A tentativa da Ucrânia de se aproximar do Ocidente, por meio da União Europeia e da Organização do Tratado do Atlântico Norte (OTAN), é vista por Makio como um fator central de fricção com a Rússia desde os anos 1990. Essa busca por ocidentalização foi, de certa forma, instrumentalizada por grupos extremistas. E isso não foi contido a tempo, afirmou.

Para a especialista, o conflito atual entre Ucrânia e Rússia não era algo inevitável. Algum nível de atrito era esperado, mas a escalada foi alimentada pela incapacidade de Kiev de conter o avanço da extrema direita e pela ausência de uma diplomacia preventiva eficaz.

Esquecimento do Ocidente

Onze anos após o massacre em Odessa, a memória do evento segue viva entre estudiosos e vítimas, mas apagada dos noticiários. Para Danielle Makio, lembrar essa data é também reconhecer as falhas institucionais e internacionais que permitiram que uma crise interna se transformasse em uma tragédia de dimensões geopolíticas.

"O esquecimento do Ocidente não apaga a dor nem as responsabilidades", arrematou.

Em complemento às análises da professora Danielle Makio sobre os antecedentes políticos e sociais do massacre de Odessa, o jornalista Eduardo Vasco, que cobriu o conflito em Donbass e é autor do livro "O Povo Esquecido", aprofunda o olhar sobre os atores envolvidos e o papel das autoridades ucranianas no episódio de 2 de maio de 2014.

Segundo Vasco, os confrontos que culminaram na tragédia na Casa dos Sindicatos foram o desdobramento de uma polarização social acentuada após o Euromaidan. De um lado, estavam os manifestantes contrários ao novo governo instaurado após o afastamento do presidente Viktor Yanukovych — muitos deles defensores da autonomia regional ou da aproximação com a Rússia. Do outro, grupos extremistas, como hooligans de clubes de futebol e militantes neonazistas, que apoiavam o novo regime pró-Ocidente.

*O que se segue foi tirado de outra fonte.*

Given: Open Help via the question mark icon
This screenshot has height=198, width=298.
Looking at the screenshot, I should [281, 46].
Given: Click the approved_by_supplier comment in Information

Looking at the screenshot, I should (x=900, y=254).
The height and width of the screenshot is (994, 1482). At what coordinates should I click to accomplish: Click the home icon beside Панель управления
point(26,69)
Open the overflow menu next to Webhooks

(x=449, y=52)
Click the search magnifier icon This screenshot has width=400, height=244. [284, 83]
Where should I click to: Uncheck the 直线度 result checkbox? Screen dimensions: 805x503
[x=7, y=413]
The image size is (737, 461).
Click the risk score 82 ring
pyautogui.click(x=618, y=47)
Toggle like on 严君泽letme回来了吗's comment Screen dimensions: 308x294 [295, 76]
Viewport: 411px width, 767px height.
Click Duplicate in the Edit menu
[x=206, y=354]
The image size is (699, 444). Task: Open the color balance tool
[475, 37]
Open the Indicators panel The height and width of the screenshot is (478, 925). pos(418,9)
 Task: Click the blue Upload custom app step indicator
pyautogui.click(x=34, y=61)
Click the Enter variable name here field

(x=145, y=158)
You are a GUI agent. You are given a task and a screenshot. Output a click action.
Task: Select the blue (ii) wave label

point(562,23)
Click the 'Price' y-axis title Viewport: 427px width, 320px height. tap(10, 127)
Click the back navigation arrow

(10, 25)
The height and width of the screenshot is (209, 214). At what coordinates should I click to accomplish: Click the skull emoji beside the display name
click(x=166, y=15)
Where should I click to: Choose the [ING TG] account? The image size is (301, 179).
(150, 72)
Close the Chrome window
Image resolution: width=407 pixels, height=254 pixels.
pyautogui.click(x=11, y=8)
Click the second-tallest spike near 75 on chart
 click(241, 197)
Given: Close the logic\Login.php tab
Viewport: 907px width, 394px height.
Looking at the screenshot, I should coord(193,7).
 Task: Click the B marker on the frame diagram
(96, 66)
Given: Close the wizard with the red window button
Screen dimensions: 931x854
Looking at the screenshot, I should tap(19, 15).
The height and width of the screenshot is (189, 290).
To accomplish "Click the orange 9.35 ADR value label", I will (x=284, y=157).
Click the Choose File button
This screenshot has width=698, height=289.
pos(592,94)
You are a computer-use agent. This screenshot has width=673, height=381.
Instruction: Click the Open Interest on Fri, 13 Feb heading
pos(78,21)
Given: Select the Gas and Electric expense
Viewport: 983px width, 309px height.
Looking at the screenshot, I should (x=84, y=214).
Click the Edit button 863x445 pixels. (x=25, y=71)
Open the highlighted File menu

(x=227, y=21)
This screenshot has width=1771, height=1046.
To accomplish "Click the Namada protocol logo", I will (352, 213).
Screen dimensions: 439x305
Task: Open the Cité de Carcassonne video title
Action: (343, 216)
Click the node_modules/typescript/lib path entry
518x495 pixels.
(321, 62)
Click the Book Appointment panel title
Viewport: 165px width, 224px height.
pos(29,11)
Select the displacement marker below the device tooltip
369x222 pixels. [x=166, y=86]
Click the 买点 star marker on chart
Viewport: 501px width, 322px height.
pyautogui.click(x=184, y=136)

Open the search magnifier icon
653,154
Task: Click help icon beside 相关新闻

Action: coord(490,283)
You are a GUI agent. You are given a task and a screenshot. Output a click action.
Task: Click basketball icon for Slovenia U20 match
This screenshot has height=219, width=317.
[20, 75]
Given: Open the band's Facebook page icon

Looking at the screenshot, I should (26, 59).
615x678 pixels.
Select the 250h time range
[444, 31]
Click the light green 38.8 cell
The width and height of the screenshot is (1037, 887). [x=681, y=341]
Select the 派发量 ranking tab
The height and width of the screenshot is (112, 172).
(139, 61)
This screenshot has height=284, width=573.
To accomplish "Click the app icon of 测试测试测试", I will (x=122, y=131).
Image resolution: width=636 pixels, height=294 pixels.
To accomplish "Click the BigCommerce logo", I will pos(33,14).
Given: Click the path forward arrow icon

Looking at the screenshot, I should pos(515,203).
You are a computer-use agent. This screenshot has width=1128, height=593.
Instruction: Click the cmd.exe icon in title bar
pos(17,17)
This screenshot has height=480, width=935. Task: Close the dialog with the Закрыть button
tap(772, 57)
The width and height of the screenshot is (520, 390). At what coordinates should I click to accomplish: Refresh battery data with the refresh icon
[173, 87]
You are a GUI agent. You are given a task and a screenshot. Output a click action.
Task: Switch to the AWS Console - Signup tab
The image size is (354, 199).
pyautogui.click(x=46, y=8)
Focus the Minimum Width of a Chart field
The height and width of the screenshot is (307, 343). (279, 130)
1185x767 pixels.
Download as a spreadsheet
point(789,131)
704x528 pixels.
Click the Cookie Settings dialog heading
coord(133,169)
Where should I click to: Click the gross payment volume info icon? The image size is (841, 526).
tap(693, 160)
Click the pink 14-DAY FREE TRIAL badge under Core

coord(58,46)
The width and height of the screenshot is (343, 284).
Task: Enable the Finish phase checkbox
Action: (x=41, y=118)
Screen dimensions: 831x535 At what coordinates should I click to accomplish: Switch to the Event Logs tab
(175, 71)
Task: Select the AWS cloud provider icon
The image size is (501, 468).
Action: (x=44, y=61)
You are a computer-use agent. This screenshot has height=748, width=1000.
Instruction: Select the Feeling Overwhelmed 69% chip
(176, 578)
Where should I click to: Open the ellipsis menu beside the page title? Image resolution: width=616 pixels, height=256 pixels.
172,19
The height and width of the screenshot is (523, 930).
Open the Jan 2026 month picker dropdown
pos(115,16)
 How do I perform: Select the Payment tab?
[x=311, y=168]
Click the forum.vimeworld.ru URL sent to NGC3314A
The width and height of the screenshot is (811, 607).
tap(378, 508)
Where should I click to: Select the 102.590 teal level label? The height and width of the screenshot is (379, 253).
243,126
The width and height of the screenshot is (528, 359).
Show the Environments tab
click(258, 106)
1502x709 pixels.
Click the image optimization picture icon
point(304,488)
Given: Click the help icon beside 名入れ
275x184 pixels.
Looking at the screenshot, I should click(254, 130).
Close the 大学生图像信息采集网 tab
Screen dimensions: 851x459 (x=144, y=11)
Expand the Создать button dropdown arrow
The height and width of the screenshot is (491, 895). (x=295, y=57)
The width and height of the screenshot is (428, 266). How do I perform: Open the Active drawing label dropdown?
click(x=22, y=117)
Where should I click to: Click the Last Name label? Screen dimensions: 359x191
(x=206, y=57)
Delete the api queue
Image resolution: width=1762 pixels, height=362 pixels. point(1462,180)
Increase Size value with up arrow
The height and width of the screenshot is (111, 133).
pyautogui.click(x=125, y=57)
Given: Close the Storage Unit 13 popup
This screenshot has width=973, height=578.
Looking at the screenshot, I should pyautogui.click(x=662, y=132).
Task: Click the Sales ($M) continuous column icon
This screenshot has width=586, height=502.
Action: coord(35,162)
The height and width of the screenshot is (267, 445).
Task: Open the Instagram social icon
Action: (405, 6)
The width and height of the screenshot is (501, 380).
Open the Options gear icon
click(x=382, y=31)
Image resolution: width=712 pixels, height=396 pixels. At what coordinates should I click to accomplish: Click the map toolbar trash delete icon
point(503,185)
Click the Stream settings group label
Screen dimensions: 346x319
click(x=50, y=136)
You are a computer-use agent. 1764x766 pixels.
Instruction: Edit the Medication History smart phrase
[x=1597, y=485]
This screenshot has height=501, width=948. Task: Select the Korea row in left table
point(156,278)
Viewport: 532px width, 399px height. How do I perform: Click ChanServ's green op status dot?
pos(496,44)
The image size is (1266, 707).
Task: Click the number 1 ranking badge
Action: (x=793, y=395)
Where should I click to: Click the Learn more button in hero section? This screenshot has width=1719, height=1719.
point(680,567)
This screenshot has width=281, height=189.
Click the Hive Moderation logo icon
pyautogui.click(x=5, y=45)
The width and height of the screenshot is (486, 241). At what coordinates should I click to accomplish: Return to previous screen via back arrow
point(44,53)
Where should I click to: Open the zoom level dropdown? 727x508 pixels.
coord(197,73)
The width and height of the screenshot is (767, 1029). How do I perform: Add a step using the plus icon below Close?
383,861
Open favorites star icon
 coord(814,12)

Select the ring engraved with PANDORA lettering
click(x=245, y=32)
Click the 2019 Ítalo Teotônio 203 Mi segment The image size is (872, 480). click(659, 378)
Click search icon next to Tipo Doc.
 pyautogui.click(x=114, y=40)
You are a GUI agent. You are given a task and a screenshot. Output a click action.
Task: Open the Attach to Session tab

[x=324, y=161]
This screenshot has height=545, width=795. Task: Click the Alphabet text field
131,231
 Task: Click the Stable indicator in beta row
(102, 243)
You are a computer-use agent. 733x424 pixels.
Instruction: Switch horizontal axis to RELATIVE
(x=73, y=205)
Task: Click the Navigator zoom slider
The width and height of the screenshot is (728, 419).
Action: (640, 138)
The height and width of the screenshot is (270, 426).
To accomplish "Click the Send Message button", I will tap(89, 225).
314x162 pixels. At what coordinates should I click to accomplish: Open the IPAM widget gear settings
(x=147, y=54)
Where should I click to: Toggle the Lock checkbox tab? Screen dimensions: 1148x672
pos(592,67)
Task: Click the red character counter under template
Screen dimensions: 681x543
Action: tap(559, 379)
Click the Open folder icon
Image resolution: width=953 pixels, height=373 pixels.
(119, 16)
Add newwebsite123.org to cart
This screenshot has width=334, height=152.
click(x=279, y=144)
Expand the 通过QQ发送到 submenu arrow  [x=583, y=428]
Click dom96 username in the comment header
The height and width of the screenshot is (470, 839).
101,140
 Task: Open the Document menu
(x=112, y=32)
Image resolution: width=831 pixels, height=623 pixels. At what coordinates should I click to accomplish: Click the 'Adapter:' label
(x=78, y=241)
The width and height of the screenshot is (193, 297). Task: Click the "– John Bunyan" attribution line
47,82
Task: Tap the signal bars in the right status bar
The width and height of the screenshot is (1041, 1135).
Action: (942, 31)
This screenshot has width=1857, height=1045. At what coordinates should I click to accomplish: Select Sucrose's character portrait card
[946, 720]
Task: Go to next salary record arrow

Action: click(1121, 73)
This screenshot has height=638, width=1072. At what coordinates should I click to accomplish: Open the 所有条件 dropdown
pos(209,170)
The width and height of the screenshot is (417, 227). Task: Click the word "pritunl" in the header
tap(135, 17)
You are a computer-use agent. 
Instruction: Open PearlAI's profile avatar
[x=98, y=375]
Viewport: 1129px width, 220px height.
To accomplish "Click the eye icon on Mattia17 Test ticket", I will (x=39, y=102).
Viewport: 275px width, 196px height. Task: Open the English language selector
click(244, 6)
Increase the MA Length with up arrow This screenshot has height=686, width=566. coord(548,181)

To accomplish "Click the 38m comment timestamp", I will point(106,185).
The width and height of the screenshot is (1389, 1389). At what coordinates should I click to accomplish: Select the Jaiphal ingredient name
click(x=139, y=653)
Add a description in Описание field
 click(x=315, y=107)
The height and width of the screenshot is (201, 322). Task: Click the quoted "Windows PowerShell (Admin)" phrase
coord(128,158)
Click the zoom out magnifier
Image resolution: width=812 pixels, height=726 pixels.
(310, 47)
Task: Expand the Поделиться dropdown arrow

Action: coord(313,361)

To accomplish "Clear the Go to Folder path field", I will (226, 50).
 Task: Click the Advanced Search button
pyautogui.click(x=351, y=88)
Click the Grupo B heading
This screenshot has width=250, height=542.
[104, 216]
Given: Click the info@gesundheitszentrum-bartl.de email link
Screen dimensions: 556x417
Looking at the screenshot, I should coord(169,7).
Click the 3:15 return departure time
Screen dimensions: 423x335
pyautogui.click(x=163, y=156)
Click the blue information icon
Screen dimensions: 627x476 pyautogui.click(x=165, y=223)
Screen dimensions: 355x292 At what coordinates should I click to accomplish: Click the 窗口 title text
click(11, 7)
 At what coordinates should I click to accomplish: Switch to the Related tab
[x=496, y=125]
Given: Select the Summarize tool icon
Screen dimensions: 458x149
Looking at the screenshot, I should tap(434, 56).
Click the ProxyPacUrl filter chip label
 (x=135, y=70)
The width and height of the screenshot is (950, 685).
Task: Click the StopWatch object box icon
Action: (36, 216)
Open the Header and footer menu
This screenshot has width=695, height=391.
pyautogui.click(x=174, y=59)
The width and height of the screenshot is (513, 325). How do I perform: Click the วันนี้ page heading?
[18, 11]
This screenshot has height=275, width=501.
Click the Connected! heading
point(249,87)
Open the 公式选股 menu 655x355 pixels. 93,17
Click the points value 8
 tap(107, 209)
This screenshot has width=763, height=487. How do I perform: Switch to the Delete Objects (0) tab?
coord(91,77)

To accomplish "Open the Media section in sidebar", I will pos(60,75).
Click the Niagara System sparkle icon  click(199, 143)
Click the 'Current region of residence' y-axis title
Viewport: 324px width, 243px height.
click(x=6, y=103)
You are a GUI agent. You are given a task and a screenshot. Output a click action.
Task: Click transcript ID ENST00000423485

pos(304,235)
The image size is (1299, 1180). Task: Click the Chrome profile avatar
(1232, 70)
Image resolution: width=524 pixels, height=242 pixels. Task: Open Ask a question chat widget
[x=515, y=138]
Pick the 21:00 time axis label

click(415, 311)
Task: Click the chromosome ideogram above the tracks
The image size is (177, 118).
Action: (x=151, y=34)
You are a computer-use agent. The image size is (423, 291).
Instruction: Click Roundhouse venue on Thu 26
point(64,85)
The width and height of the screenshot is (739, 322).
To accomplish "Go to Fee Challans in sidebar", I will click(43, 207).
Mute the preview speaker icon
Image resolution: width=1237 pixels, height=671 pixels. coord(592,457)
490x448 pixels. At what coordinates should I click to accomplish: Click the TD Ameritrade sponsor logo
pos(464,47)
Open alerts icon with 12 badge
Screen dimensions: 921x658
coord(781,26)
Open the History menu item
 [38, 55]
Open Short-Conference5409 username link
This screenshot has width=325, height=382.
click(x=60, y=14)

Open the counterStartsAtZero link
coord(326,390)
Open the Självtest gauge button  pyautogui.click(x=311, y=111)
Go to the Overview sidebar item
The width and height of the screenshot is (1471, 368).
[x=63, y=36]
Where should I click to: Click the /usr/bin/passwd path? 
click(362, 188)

"Esses manifestantes contra o golpe de Estado preparavam um referendo para tornar Odessa uma república autônoma, inspirando-se nas iniciativas já em curso em Donetsk e Lugansk", explica o jornalista. Para ele, o confronto era previsível — e a conivência das autoridades, evidente.

De fato, em 2025, o Tribunal Europeu de Direitos Humanos condenou o Estado ucraniano por sua omissão durante o massacre, reconhecendo que a polícia e os bombeiros nada fizeram para impedir as mortes ou socorrer as vítimas. Eduardo Vasco vai além: afirma que a passividade foi deliberada, com o objetivo de sufocar o nascente movimento autonomista. "Não foi falha, foi premeditação", afirma. "A repressão foi política."

A convergência entre os relatos de Makio e Vasco aponta para uma mesma direção: a violência em Odessa foi resultado direto de um processo político mal resolvido, agravado pela ascensão de grupos extremistas e pelo fracasso — ou recusa — das instituições ucranianas em proteger todos os seus cidadãos. Onze anos depois, o massacre ainda espera justiça e reconhecimento internacional.